[Pointing records for screenshots and pages]
------------------------------------
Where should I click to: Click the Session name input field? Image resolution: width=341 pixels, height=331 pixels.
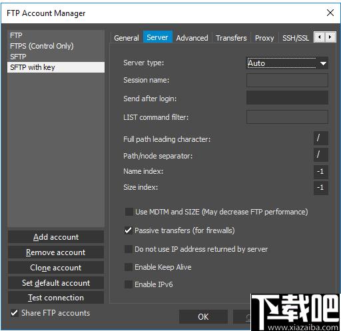(287, 80)
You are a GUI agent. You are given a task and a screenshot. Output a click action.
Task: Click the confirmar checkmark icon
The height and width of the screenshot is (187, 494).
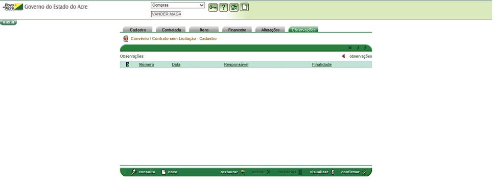point(364,172)
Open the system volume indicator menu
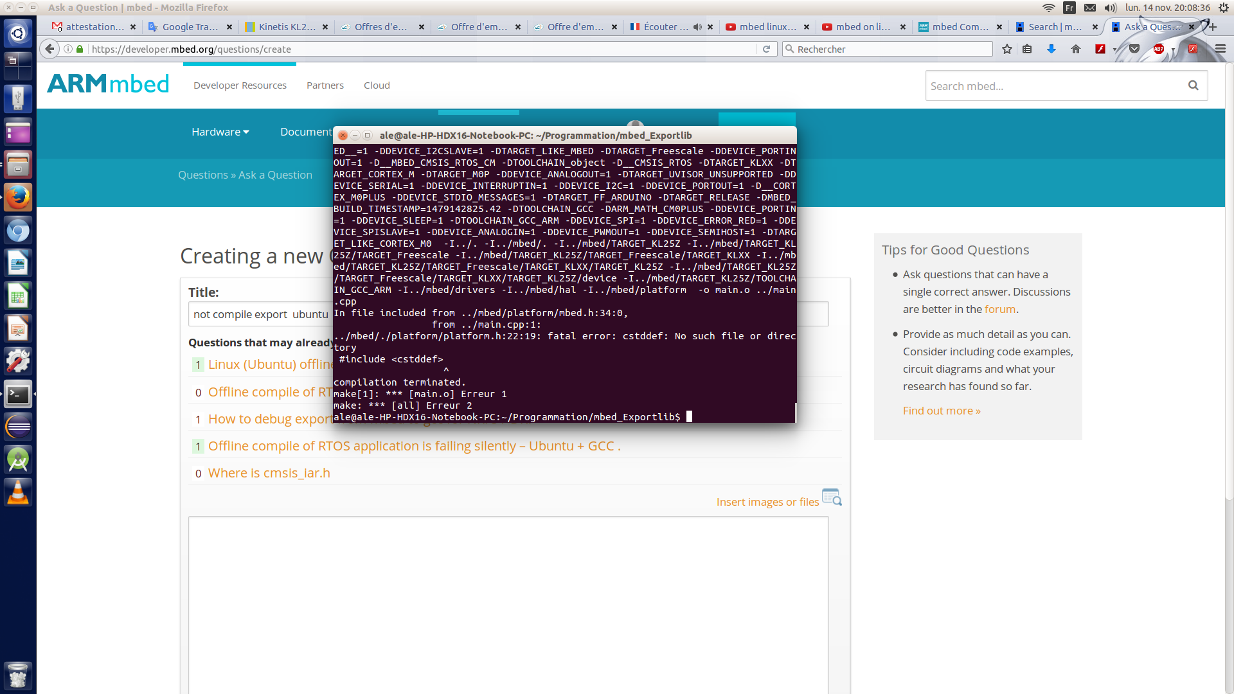 1111,8
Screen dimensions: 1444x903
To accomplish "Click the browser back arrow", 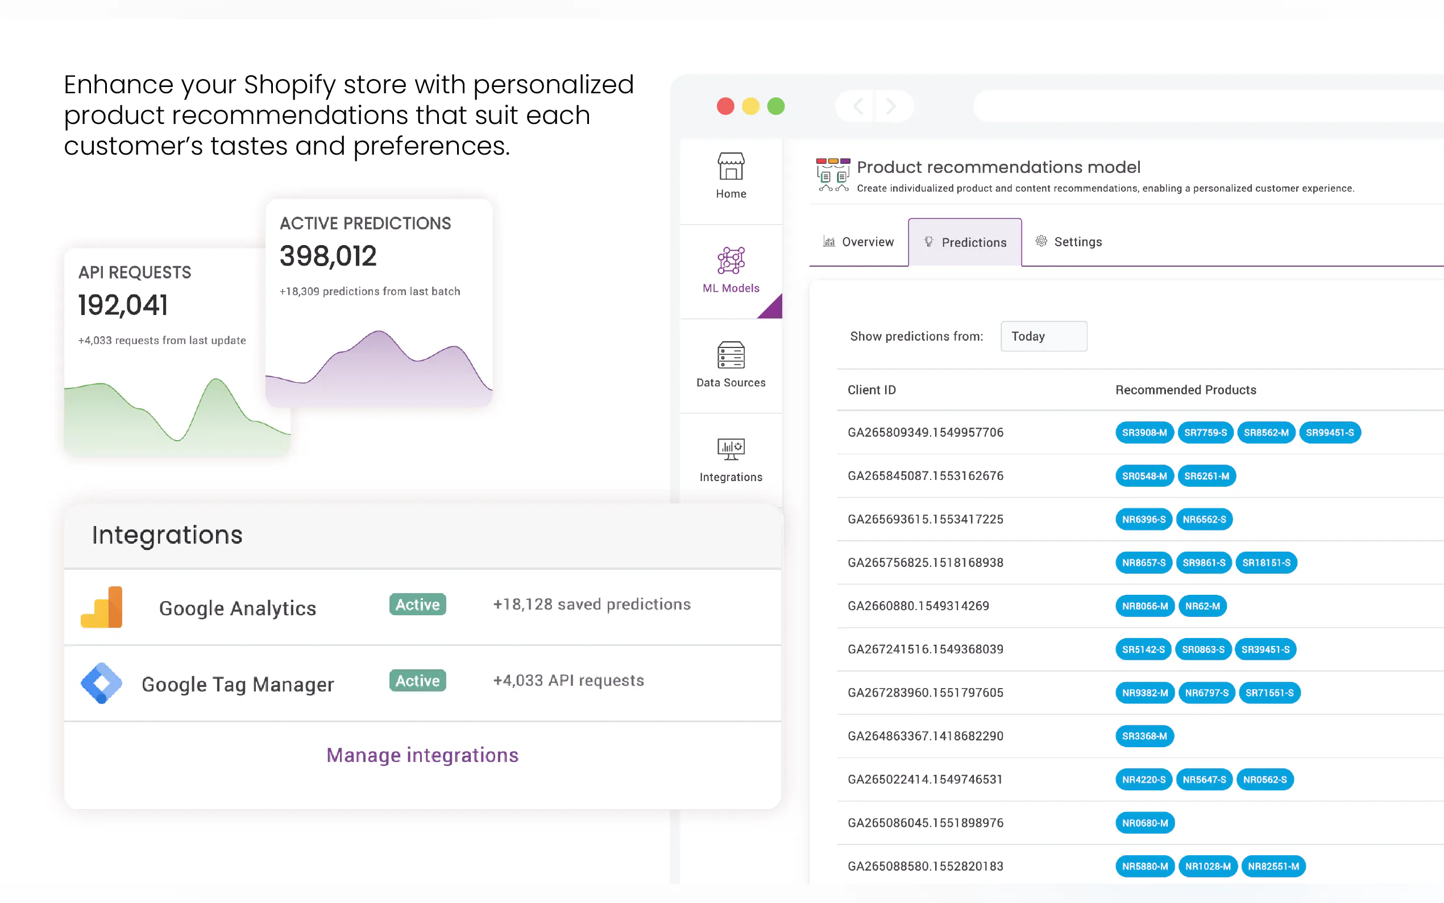I will click(x=858, y=106).
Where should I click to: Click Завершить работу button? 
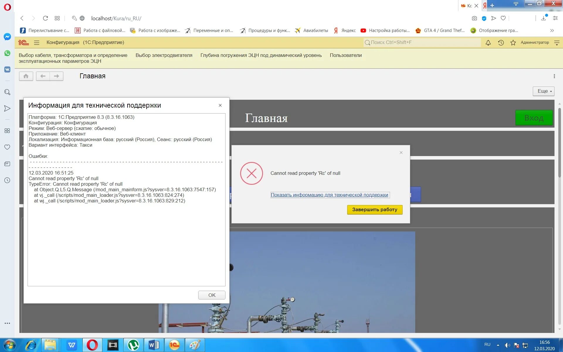pos(374,209)
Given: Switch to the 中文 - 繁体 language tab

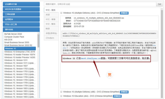Looking at the screenshot, I should tap(51, 24).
------------------------------------
__WHAT IS REQUIRED__.
Find each line of the data above that contains the word "Where", and copy those lines.

__EXERCISE OUTPUT__.
Where should I click to: Click the Session name input field? Image resolution: width=341 pixels, height=331 pixels.
Where should I click to: Click Завершить работу button? 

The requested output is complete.